Conflict of Interest/Disclosure

The authors declare no conflicts of interest.

Figures

Figure 1
Figure 1. Mechanism of troglitazone (TGZ) hepatotoxicity
Bile acids are taken up into the hepatocytes primarily by sodium-taurocholate cotransporting polypeptide (NTCP) and also by organic anion transporting polypeptides (OATPs). Hepatocellular bile acids are excreted into bile primarily via the bile salt export pump (BSEP). Bile acids also can be transported across the basolateral membrane to sinusoidal blood via basolateral efflux transporters such as multidrug resistance-associated protein (MRP)4, MRP3, and/or organic solute transporter (OST)α/β. TGZ and its major metabolite, TGZ sulfate (TS), are potent inhibitors of hepatic bile acid transporters, which might lead to hepatic bile acid accumulation and subsequent toxicity.
Figure 2
Figure 2. Schematic overview of the bile acid transport inhibition module in DILIsym
Hepatic and systemic disposition of drugs/metabolites are simulated using a physiologically-based pharmacokinetic (PBPK) model (Drug PBPK Model). The Bile Acid Homeostasis Model represents hepatobiliary disposition and enterohepatic recirculation of lithocholic acid (LCA) and chenodeoxycholic acid (CDCA) species, and all other (bulk) bile acids. Using bile acid transport inhibition constants of drugs/metabolites (e.g., Ki, IC50), altered bile acid disposition is simulated.
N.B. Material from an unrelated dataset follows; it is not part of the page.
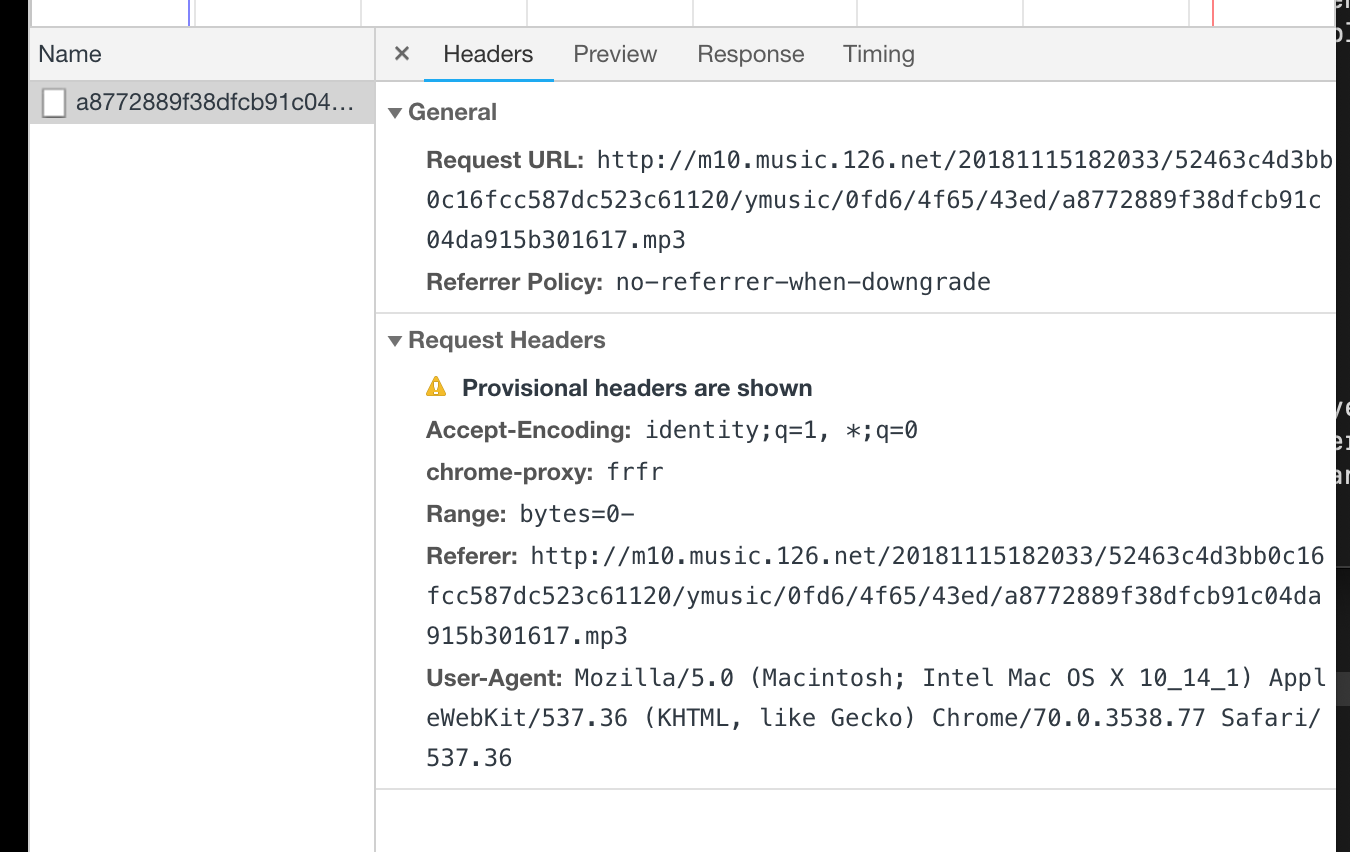Click the chrome-proxy header value frfr

(x=634, y=472)
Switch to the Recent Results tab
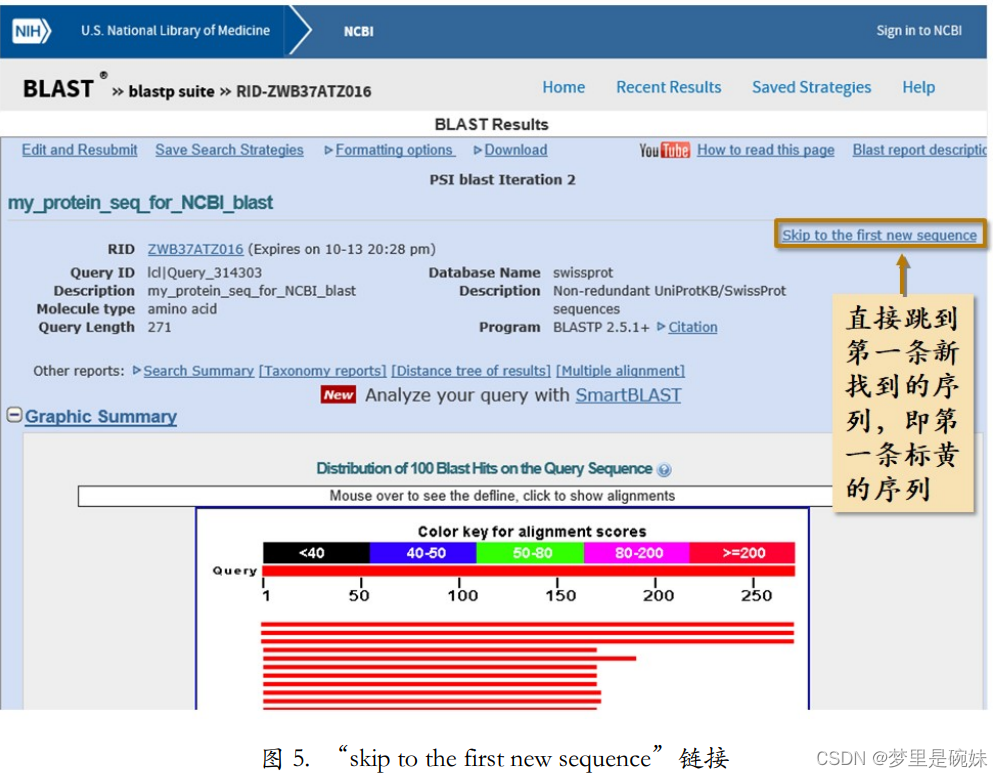This screenshot has width=1003, height=778. 668,87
Increased hepatocellular accumulation of bile acids inhibits hepatic ATP synthesis and decreases intracellular ATP concentrations (Cellular ATP Model), leading to necrotic cell death (Hepatocyte Life Cycle Model) and elevations in serum biomarkers of hepatocellular injury and function (e.g., ALT, AST, bilirubin) (Biomarker Model). Loss of hepatocytes will subsequently influence drug and bile acid disposition (dashed lines), allowing dynamic interaction between kinetics and toxicity mechanisms. Details regarding the construction and structures of sub-models can be found in the supplementary materials.
Figure 3
Figure 3. Simulated DILI responses in human and rat virtual populations (SimPops) at specified troglitazone (TGZ) dose levels
Predicted maximum hepatic accumulation of CDCA and LCA species and DILI responses (i.e., minimum hepatic ATP, minimum viable liver mass, maximum serum ALT) post-dose in human SimPops at oral doses of 200 (green triangle), 400 (blue circle), or 600 (red diamond) mg/day TGZ for 6months (A), and rat SimPops at oral doses of 5 (blue circle) or 25 (red diamond) mg/kg/day for 6months (B).
Figure 4
Figure 4. Simulated serum ALT and viable liver mass in susceptible individuals
In human SimPops administered 400 (A) or 600 (B) mg/day troglitazone (TGZ) for 6months, individuals with serum ALT elevations > 3× ULN (n=10 at 400mg/day; n=17 at 600mg/day) are presented. One individual at 400mg/day and two individuals at 600mg/day lost >85% of viable liver mass and was classified as dead.
Figure 5
Figure 5. Sensitivity analysis of transporter inhibition constants
Inhibition constants for BSEP, MRP4, and NTCP were altered 10-fold in either direction of the values measured in isolated transport systems (Supplementary Table S2). Predicted maximum serum ALT concentrations in human and rat SimPops after an oral dose of 600mg/day and 5 mg/kg/day troglitazone (TGZ), respectively, for 1month are presented. Dashed lines represent 3× baseline ALT in human (90 U/L) and rat (63 U/L) SimPops.